--- INPUT DATA ---

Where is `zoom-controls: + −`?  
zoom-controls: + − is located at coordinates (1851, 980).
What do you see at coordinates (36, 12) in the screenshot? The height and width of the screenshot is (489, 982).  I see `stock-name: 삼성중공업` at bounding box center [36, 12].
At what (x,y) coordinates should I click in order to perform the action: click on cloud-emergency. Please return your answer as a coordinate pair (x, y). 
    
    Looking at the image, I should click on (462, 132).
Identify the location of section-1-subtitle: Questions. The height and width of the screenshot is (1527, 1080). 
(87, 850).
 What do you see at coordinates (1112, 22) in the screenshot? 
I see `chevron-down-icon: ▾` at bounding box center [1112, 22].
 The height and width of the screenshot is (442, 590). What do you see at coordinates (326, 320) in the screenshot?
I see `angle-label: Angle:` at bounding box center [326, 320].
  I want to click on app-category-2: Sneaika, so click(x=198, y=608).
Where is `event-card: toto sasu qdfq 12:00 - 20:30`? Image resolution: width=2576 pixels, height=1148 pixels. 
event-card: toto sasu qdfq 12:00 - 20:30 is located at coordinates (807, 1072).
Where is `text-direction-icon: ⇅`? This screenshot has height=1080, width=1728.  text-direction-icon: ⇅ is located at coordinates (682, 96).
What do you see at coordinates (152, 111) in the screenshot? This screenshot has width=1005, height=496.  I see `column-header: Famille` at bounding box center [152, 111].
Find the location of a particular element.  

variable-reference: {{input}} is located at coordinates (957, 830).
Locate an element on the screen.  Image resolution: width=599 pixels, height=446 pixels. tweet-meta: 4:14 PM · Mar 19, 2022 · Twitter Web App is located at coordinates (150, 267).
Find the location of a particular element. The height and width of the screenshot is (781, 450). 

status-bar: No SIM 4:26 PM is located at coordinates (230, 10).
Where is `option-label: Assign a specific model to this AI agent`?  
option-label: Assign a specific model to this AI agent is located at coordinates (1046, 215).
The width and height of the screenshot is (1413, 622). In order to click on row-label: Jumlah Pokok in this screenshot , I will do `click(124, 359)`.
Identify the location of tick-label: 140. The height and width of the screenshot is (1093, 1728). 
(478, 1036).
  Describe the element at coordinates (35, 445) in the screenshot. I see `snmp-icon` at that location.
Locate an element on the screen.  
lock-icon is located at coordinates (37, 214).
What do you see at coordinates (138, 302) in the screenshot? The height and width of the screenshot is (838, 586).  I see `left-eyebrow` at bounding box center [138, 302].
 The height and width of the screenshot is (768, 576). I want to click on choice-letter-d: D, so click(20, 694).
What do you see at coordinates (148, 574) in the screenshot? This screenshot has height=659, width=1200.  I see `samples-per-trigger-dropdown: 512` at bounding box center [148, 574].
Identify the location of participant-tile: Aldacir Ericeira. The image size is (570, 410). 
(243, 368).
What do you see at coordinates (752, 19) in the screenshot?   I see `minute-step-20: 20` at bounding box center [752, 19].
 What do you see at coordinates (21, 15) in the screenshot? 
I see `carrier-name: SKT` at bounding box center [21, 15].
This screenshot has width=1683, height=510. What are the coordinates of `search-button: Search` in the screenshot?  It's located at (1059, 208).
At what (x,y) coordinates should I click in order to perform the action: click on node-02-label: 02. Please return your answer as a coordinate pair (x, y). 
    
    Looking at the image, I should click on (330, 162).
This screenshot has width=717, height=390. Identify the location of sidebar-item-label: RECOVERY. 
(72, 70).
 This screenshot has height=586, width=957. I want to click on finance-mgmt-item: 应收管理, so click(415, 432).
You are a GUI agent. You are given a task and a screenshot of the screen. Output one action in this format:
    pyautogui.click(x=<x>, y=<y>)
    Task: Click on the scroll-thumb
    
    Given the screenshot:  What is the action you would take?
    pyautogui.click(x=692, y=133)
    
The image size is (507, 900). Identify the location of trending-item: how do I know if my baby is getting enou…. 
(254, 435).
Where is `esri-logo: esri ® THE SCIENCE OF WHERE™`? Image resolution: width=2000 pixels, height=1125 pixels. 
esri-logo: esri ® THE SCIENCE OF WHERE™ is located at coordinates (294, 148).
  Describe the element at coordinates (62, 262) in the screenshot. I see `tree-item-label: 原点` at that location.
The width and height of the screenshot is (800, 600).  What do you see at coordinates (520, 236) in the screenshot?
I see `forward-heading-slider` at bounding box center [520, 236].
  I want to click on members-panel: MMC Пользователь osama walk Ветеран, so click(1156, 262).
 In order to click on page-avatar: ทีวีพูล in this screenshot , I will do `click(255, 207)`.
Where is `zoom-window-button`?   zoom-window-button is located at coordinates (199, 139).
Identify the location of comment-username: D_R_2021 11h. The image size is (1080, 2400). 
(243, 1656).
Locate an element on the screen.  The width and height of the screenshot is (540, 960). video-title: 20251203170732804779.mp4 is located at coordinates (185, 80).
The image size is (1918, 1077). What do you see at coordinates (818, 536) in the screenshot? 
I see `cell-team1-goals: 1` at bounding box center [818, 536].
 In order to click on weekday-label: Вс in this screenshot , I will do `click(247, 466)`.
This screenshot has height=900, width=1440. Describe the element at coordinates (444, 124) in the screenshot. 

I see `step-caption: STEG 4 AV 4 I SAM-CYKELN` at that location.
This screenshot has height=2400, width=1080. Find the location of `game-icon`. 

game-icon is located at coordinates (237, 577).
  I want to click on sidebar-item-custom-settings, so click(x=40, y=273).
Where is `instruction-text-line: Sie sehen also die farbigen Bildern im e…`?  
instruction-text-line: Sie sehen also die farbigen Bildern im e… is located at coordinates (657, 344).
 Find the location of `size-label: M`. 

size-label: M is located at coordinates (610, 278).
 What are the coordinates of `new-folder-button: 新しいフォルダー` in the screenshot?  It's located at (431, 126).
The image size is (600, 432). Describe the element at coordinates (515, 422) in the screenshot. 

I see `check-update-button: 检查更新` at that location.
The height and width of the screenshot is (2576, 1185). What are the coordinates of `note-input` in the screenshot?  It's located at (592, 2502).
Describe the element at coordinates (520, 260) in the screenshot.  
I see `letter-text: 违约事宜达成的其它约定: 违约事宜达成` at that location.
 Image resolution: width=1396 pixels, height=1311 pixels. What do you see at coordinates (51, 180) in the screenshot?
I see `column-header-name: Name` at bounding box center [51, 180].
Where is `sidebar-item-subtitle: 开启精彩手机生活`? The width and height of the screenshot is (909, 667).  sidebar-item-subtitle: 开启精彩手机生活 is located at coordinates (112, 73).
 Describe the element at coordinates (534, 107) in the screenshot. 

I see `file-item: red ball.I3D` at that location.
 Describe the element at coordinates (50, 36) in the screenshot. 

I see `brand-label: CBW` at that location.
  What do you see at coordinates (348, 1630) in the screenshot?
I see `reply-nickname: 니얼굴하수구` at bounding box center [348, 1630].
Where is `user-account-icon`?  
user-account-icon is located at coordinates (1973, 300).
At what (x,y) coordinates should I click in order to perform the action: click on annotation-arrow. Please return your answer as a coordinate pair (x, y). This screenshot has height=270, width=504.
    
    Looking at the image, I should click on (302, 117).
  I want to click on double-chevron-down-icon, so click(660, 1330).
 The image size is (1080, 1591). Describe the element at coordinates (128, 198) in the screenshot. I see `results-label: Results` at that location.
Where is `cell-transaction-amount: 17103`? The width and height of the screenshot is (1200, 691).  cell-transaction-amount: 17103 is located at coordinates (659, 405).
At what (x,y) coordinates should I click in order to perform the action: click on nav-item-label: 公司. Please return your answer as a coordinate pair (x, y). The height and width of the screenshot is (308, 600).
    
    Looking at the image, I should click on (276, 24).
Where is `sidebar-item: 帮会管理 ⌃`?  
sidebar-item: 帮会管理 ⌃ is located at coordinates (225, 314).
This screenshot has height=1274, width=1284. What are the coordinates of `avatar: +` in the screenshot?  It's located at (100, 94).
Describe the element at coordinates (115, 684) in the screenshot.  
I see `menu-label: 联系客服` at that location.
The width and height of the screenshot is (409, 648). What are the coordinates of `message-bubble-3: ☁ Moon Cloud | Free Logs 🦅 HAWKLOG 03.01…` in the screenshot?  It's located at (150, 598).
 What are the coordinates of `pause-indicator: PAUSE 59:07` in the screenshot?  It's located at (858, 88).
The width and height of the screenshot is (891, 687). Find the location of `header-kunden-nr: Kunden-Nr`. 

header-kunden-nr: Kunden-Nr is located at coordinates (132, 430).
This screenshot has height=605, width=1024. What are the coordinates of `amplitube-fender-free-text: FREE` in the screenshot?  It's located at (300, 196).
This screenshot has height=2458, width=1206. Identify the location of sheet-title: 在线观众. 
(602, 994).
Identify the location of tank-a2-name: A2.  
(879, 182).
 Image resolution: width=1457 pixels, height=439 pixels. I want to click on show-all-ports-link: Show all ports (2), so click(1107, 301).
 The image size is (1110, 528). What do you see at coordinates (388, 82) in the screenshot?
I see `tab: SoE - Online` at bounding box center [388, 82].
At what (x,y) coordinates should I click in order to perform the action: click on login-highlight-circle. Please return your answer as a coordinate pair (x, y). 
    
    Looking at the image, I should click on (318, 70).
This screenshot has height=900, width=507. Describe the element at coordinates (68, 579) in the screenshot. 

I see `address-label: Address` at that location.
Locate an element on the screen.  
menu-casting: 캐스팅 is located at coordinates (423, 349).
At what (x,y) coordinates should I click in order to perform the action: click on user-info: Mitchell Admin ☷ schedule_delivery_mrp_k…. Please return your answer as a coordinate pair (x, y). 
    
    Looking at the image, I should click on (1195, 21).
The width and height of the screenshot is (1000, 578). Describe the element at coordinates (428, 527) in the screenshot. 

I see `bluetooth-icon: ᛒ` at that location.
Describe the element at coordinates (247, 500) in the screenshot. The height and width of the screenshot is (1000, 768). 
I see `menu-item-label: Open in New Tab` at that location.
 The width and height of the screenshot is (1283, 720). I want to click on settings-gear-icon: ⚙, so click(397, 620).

---

EXERCISE DETAILS
Turn the lines from the one containing "Identify the location of comment-username: D_R_2021" through the one containing "center [818, 536].", both included, into a numbered list, leaving out any blank lines.

ANSWER SPACE
1. Identify the location of comment-username: D_R_2021 11h. The image size is (1080, 2400). 
2. (243, 1656).
3. Locate an element on the screen.  The width and height of the screenshot is (540, 960). video-title: 20251203170732804779.mp4 is located at coordinates (185, 80).
4. The image size is (1918, 1077). What do you see at coordinates (818, 536) in the screenshot? 
5. I see `cell-team1-goals: 1` at bounding box center [818, 536].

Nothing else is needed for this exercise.